Cerca de 5% das pessoas que tiveram perda de olfato causada pela Covid-19 não recuperaram a capacidade de sentir os cheiros mesmo depois de dois meses e meio do início desse sintoma.
Os dados preliminares são de uma pesquisa em andamento no Hospital das Clínicas da Faculdade de Medicina da Universidade de São Paulo (HC-USP) que contou com a participação de mais de 650 pacientes infectados pelo novo coronavírus.
Para os pesquisadores, os resultados indicam que uma perda de olfato permanente não está descartada, embora as chances sejam pequenas. Os especialistas também alertam que rapidez para procurar ajuda médica pode evitar o dano definitivo.
De acordo com Deusdedit Brandão, otorrinolaringologista e pesquisador no Departamento de Otorrinolaringologia do HC que participou do estudo, os cientistas acompanham desde abril pacientes que tiveram a Covid-19 confirmada pelo exame do tipo PCR, que detecta a presença do vírus no corpo.
Entre os pacientes ouvidos, cerca de 80% afirmaram ter perda parcial ou total do olfato —também conhecida como anosmia—, e 76% disseram ter perdido o paladar, manifestação que está relacionada à anosmia.

------------------------------------------------------------------------

- Requisitos da tarefa
Diga se cada afirmação abaixo está de acordo com o texto sobre a perda de olfato causada pela Covid-19 e cite, para cada uma, as palavras exatas do texto que decidem a resposta. 1. A pesquisa do HC-USP contou com mais de 650 pacientes. 2. Os pesquisadores descartam a possibilidade de perda de olfato permanente. 3. Cerca de 80% dos pacientes ouvidos disseram ter perdido o paladar.

- Registros fornecidos

------------------------------------------------------------------------

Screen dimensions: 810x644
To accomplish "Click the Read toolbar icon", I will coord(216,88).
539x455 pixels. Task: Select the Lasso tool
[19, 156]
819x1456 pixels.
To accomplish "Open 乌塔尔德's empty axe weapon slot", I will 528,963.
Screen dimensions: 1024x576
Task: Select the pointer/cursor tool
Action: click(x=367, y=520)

------------------------------------------------------------------------

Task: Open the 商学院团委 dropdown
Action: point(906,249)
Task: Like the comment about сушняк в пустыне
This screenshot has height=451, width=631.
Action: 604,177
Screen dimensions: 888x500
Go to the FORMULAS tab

------------------------------------------------------------------------

- Resultado
1. Sim: "contou com a participação de mais de 650 pacientes infectados pelo novo coronavírus".
2. Não: "uma perda de olfato permanente não está descartada".
3. Não: "76% disseram ter perdido o paladar".